ConJur — Qual é a sua opinião sobre a MP 703, que muda as regras para acordos de leniência?
Ana Frazão —
Acho que a preocupação com a manutenção da empresa é fundamental, sempre defendi essa tese em todos os meus trabalhos. Mas não podemos confundir a empresa com empresário. Se a questão é preservar a empresa, por que não se imaginou uma troca de controle? A MP não prevê a possibilidade de alienar o controle da empresa envolvida com corrupção e que quis colaborar. Não é um confisco, é uma venda compulsória, será remunerada. O Estado pode participar desse processo. Veja o que o Estado brasileiro fez na época das privatizações: uma verdadeira mobilização para ajudar na criação dos consórcios. Essa movimentação também poderia acontecer hoje para assumir o controle das empresas envolvidas em casos de corrupção.

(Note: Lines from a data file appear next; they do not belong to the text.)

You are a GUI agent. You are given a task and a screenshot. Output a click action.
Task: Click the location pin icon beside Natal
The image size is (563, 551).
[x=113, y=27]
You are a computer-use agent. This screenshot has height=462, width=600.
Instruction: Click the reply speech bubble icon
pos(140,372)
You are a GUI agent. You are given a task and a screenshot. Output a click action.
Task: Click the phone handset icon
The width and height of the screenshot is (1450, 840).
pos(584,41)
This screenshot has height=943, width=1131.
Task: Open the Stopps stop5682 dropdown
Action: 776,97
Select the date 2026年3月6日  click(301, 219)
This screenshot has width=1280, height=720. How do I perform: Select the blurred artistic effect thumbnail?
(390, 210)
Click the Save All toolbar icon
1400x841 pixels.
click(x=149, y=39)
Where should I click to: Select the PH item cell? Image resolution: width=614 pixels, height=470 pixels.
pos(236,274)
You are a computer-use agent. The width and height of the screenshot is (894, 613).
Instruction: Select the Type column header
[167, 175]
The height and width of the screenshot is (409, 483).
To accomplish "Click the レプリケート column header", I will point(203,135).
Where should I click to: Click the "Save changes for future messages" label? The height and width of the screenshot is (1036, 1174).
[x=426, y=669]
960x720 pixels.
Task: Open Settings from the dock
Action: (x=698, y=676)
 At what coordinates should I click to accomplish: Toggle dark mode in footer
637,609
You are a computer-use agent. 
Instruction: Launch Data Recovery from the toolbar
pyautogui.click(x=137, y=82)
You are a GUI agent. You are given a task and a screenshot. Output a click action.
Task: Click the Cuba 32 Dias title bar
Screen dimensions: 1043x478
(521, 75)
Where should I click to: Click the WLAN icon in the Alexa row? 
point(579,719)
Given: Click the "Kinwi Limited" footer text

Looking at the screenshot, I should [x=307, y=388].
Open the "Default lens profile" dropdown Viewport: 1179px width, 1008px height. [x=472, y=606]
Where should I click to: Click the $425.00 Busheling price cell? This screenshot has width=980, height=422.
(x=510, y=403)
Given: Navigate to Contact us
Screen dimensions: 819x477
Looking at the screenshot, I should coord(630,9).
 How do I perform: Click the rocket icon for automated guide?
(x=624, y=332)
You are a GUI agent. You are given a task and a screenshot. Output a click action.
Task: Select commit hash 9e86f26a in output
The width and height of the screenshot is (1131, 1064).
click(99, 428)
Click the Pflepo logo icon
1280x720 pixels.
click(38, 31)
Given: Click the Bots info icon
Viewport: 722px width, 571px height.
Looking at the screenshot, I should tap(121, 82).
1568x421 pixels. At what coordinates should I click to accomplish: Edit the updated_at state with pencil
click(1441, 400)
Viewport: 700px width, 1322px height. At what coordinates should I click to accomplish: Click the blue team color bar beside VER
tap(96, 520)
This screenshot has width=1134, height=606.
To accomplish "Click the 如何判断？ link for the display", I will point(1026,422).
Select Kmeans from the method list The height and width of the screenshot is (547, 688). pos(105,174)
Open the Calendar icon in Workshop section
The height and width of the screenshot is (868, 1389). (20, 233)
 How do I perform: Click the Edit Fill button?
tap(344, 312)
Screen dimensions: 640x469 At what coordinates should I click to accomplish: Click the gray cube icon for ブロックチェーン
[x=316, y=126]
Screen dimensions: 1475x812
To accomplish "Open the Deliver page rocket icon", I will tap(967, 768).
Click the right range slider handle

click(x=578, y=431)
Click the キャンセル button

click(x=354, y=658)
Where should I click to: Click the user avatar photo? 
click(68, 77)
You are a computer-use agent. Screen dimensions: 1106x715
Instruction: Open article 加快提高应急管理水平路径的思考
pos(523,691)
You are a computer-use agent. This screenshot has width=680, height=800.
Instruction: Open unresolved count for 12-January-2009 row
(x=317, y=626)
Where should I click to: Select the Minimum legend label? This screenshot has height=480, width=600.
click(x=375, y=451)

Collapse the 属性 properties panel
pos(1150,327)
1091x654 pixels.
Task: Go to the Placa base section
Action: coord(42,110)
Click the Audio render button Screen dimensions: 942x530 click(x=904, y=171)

ConJur — O que o empresariado acha dessa ideia?
Ana Frazão —
Sair do negócio é a maior punição que um controlador pode ter. É difícil imaginar que o mercado vai mudar pelo simples fato da assinatura de um acordo de leniência. No Cade, havia uma chiadeira quando a medida era desinvestimento em atos de concentração para restaurar o mercado que foi corrompido pela prática contra a competição.